A related limitation is that we compared two different types of prevalence estimates: cross-sectional and period prevalence. In general, cross-sectional prevalence studies are limited because they represent a single point in time. When patients are sampled in this way, those who are in hospital longer are more likely to be sampled during the course of their stay than those with a shorter length of stay. Therefore, if a condition being studied is related to a longer length of stay, patients with this condition will be over-represented in a cross-sectional sample.16 Given that pressure ulcers are an example of a condition that can extend a patient's length of stay,17 ,18 and where a longer length of stay can also increase the risk of developing the condition,2 the prevalence of pressure ulcers measured on each prevalence day is likely to overestimate the prevalence of this condition. Further, if pressure ulcer severity is associated with additional increases in the length of stay, then a higher proportion of severe cases would likely be observed on a prevalence day. Then, if severe pressure ulcers are documented more often,7 ,8 the correlation between the administrative data and observed pressure ulcers would also appear to be higher. This cross-sectional sampling bias likely also explain why the total and acute length of stay for this sample are longer than the hospital's average length of stay (8.5 days, in 2012–2013).19
Our results should be considered in further iterations of the standards used to code pressure ulcers. In its current state, the ICD-10 mandates that diagnosis and diagnosis type are taken directly from the physician's documentation. Further investigation regarding how DAD coding and diagnosis typing for pressure ulcers can be more reflective of documentation by other healthcare professionals should be considered. Agreement on a common staging system for coding that aligns with the NPUAP guidelines would likely also improve the quality of the documentation. Further research is needed to understand if nursing documentation can improve the accuracy of pressure ulcer reporting and to design targeted quality improvement work.
The results of this study demonstrate that coding in the DAD may not accurately reflect the burden of hospital-acquired pressure ulcers. We recommend enhancements to the coding methods used to monitor and report on pressure ulcers by standardising the staging system used, and by considering the use of documented pressure ulcers by other healthcare professionals. With good benchmarking data, organisations will ultimately be able to design quality improvement strategies to prevent the development of hospital-acquired pressure ulcers and accurately evaluate the impact of the strategies.

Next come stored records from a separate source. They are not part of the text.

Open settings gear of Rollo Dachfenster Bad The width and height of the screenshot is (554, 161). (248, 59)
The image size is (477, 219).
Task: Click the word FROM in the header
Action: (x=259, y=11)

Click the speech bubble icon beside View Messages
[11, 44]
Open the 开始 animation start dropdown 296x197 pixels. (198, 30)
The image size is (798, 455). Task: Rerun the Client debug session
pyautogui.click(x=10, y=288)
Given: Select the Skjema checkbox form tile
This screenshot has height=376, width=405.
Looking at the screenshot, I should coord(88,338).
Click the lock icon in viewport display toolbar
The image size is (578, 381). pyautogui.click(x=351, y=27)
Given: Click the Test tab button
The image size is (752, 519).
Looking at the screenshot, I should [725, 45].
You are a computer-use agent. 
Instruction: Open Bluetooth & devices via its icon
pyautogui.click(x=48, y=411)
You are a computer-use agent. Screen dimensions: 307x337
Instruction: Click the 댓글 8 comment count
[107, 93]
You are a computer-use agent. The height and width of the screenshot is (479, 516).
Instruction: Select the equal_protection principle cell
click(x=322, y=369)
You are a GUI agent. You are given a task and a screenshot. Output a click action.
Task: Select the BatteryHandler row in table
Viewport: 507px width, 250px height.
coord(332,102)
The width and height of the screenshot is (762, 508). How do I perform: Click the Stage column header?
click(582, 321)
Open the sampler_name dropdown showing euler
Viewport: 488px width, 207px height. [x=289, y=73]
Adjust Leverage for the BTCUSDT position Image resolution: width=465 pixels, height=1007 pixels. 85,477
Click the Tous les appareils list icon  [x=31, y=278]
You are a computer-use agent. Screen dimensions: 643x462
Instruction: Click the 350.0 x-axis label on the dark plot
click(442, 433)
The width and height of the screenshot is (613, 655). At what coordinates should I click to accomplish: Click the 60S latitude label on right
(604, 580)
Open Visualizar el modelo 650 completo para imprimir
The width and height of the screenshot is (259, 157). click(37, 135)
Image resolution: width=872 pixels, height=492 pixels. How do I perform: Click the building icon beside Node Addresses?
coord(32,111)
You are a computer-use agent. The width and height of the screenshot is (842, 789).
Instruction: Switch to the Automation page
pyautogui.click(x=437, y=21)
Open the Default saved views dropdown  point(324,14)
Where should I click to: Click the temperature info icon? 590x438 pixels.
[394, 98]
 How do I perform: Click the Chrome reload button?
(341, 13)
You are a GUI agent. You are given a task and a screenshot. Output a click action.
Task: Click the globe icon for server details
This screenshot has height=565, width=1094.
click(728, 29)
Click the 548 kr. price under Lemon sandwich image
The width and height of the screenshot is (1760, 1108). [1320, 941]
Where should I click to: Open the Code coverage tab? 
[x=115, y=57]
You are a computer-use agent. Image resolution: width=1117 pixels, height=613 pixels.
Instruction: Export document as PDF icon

Contributors CB designed the project, performed data acquisition, analysis and interpretation. She also drafted the article. SEV participated in project design, data acquisition and interpretation of data. She also critically appraised and edited the manuscript. TBM and LF participated in interpretation of data and critical appraisal of the manuscript. AJF designed the project, performed data acquisition, analysis and interpretation. He also critically appraised and revised the manuscript.
Funding This research received no specific grant from any funding agency in the public, commercial or not-for-profit sectors.
Competing interests None declared.
Ethics approval The Ottawa Hospital Research Ethics Board.
Provenance and peer review Not commissioned; externally peer reviewed.
Data sharing statement No additional data are available.